Dr. Tugler pulled down the blind.

 

“Beast of a back room,” he thought; “they must wring

the neck of that confounded bird.”

 

He turned, and stood looking in silence at the two

figures bending over the little bed. Catherine had one

arm under the child’s head, and was smoothing back the

hair from Gwen’s forehead. The child’s eyes were closed,

her face flushed. Tugler saw her turn restlessly from her

mother’s arm, as though the least touch was feverishly

resented.

 

“Don’t, don’t—”

 

“There, dear, there!”

 

The look in the mother’s eyes betrayed how sharply

such an innocent repulse could wound.

 

“Come, Gwen, darling.”

 

“I should let her rest, dear.”

 

Murchison’s voice was peculiarly quiet. He was standing at the foot of the bed, bending forward a little over

the bar, his eyes fixed on the face of the child.

 

Dr. Tugler moved softly from the window. His habitual bluster had disappeared completely. His full blue

eyes looked dull and puzzled.

 

“Not much of a room this,” he said, apologetically,

touching Murchison’s elbow.

 

The father turned and looked at him with the slow and

almost stupid stare of a man suffering from shock.

 

“I suppose it isn’t.”

 

“We can move her to the front room.”

 

Catherine had caught John Tugler’s meaning. She

was kneeling beside the bed, her eyes fixed on the little

man’s plebeian but good-natured face.

 

“Move her, Mrs. Murchison.”

 

“At once?”

 

“Yes. She must be kept absolutely quiet; no light, no

noise.”

 

Catherine looked at him almost helplessly. A train

was clanging over the iron bridge, and the caged dove

cooed irrepressibly, a living symbol of vexatious sentimentalism.

 

“There will be less noise in the front room.”

 

Her husband nodded.

 

“We can have straw put down.”

 

“And tell the next-door people to strangle that confounded pigeon.”

 

“I will ask them.”

 

“And remember, no light.”

 

A shrill cry came from the sick child’s lips, as though

driven from her by some sudden flaring up of pain.

 

“My head, my head! Muvver—”

 

Catherine’s hands flashed out to Gwen, hovering, as

though fearing to touch the fragile thing she loved. She

tried to soothe the child, a woman whose wounded tenderness overflowed in a flood of broken and disjointed words.

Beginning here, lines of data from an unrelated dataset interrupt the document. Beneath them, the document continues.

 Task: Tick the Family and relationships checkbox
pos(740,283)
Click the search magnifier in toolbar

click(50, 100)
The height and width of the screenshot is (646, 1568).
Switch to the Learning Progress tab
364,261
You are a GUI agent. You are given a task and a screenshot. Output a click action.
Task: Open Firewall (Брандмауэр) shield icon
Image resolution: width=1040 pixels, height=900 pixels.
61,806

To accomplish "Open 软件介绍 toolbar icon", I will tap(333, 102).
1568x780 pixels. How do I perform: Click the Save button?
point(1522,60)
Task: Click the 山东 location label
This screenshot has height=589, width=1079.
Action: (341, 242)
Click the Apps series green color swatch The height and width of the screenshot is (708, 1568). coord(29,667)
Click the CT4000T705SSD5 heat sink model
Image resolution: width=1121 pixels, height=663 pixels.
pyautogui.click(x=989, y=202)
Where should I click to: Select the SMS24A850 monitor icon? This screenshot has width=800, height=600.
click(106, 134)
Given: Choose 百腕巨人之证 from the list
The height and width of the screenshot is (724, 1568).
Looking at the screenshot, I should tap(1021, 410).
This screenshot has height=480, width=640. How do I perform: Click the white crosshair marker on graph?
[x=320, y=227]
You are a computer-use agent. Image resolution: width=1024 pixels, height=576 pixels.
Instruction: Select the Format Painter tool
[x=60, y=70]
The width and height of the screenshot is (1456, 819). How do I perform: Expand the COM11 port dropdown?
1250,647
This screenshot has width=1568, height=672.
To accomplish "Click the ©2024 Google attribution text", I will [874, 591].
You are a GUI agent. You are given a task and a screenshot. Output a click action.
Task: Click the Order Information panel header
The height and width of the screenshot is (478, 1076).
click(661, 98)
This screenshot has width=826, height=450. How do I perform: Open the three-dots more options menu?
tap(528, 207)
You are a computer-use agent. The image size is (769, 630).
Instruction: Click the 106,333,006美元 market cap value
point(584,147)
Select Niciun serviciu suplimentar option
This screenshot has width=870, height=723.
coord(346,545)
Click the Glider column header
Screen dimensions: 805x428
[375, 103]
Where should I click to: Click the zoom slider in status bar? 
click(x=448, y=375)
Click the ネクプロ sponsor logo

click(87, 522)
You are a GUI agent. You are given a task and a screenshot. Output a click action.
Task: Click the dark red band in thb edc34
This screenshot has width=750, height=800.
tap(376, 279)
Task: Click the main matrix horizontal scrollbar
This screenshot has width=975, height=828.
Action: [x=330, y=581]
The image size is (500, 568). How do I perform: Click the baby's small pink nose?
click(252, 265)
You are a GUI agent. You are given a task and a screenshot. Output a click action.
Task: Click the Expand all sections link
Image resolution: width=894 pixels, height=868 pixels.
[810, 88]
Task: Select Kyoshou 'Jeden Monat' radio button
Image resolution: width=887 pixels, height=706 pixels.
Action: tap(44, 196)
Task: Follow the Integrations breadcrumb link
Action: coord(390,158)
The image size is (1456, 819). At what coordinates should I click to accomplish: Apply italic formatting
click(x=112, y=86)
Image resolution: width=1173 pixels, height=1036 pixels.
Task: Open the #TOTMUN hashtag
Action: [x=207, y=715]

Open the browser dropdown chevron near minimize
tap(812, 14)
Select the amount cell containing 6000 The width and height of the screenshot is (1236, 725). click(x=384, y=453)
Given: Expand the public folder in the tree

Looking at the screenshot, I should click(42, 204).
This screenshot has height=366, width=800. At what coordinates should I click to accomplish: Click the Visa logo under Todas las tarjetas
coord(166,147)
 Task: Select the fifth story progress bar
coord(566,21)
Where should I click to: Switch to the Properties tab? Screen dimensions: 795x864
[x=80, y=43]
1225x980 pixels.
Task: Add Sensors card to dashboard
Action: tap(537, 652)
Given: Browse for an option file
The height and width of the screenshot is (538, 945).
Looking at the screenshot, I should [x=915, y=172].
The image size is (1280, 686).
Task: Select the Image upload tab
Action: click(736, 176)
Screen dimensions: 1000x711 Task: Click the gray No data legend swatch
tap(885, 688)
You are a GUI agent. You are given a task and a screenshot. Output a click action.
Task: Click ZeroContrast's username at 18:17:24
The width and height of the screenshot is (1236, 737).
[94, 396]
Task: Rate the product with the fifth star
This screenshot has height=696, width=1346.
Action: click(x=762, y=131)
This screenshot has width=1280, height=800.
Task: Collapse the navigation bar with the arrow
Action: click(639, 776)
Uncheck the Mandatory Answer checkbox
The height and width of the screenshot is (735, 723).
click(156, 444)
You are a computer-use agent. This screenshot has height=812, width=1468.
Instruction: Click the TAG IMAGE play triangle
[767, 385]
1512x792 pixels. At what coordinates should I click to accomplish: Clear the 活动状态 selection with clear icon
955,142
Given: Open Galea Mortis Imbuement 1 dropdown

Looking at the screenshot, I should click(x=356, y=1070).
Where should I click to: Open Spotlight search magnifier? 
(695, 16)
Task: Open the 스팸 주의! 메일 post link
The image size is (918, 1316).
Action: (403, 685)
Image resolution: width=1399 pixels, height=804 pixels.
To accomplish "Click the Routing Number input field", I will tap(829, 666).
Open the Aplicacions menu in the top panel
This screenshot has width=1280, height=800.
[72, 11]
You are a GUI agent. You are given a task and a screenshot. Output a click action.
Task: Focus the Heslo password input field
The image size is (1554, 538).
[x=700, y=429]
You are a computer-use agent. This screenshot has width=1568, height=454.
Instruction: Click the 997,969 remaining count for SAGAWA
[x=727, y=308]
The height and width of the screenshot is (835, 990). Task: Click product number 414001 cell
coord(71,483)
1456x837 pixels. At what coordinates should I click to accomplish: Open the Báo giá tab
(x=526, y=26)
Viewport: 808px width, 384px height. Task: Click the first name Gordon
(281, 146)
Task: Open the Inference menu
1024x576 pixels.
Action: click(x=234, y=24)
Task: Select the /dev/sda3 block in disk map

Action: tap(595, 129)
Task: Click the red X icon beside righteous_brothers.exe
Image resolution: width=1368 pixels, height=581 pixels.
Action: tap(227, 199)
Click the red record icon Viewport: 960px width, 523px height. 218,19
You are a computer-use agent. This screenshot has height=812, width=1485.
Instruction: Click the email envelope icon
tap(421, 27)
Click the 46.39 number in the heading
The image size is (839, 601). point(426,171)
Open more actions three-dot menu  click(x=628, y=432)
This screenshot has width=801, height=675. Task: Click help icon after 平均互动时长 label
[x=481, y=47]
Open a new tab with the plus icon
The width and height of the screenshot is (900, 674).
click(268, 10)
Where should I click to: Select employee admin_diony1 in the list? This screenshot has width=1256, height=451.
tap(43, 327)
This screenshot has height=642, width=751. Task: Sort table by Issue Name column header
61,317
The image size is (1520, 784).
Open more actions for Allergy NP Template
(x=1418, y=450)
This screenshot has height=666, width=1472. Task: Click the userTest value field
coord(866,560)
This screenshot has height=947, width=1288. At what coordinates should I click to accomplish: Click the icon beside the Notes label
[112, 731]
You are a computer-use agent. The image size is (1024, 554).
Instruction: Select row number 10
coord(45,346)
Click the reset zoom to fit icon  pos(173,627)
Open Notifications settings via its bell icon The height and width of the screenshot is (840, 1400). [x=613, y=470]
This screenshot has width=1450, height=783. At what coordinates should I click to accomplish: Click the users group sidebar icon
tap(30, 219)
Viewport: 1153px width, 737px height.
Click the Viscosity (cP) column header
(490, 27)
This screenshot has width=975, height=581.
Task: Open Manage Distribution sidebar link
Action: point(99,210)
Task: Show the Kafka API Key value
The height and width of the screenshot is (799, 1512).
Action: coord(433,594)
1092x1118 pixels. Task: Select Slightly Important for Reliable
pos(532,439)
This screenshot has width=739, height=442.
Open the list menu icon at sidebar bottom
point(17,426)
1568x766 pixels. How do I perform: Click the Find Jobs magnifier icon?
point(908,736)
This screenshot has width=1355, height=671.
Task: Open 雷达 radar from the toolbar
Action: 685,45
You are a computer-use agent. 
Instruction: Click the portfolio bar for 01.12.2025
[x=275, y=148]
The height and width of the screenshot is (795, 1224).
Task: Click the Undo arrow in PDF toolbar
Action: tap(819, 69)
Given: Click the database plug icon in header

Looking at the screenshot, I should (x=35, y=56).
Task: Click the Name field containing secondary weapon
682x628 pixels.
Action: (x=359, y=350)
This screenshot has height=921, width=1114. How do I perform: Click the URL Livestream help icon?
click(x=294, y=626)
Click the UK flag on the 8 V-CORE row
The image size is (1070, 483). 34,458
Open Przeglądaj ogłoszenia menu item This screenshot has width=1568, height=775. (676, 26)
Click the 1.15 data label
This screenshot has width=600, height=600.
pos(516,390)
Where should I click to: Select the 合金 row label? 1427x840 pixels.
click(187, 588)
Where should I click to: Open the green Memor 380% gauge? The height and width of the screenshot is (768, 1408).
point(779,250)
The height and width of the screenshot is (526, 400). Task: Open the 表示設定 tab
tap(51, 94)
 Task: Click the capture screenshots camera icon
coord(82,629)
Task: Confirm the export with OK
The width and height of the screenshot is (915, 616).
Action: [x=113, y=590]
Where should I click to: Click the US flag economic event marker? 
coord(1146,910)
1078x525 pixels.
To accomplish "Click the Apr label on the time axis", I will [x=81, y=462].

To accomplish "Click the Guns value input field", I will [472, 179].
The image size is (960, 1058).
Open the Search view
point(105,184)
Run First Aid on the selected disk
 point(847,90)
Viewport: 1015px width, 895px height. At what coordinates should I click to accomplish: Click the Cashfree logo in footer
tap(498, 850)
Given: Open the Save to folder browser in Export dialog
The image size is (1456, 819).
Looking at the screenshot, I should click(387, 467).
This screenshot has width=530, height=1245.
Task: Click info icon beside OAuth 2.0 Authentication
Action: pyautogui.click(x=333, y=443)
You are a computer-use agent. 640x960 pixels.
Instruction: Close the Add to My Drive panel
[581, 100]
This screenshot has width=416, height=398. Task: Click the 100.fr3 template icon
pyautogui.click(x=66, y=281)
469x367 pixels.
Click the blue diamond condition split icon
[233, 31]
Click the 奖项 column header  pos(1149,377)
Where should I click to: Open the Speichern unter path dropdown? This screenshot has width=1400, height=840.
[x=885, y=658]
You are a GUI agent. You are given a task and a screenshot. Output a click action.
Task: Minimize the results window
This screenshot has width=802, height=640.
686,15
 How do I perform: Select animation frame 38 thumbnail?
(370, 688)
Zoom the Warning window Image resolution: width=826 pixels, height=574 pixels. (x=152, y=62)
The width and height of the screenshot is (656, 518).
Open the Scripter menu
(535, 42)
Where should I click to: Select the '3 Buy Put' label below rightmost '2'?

Her husband watched her, his firm mouth loosened into

a mute and poignant tremor of distress.

 

Tugler touched him on the shoulder.

 

“Let’s go down.”

 

Murchison straightened, and followed the doctor to

the door. He looked back for a moment, and saw Catherine’s head, a dull gleam of gold above the child’s flushed

face. A strange shock of awe ran through him, like the

deep in-drawing of a breath before some picture that tells

of tears. His vision blurred as he closed the door, and

followed John Tugler slowly down the stairs.